* **Exercise**: Where the line containing "Callaway 高爾夫球回收器 (31, 2366)" appears, start copying; continue through the last line below and copy nothing else.

* **Given records**:
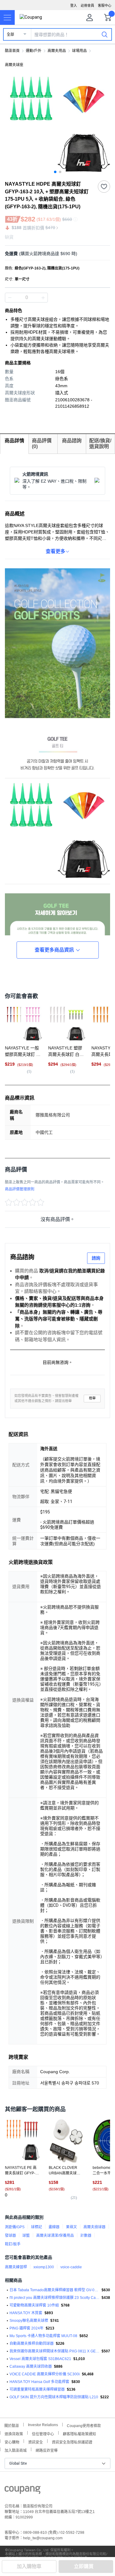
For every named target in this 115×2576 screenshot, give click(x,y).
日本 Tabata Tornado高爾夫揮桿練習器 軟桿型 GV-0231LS (54, 2290)
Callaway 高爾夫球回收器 (31, 2366)
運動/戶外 (33, 51)
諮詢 (96, 1258)
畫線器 (53, 2227)
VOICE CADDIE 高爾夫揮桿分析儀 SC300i (45, 2374)
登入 (73, 5)
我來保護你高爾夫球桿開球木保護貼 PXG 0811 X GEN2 (54, 2351)
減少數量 (43, 297)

* **Answer space**:
Callaway 高爾夫球回收器 (31, 2366)
運動/戶外 (33, 51)
諮詢 (96, 1258)
畫線器 (53, 2227)
VOICE CADDIE 高爾夫揮桿分析儀 SC300i (45, 2374)
登入 (73, 5)
我來保護你高爾夫球桿開球木保護貼 PXG 0811 X GEN2 (54, 2351)
減少數量 (43, 297)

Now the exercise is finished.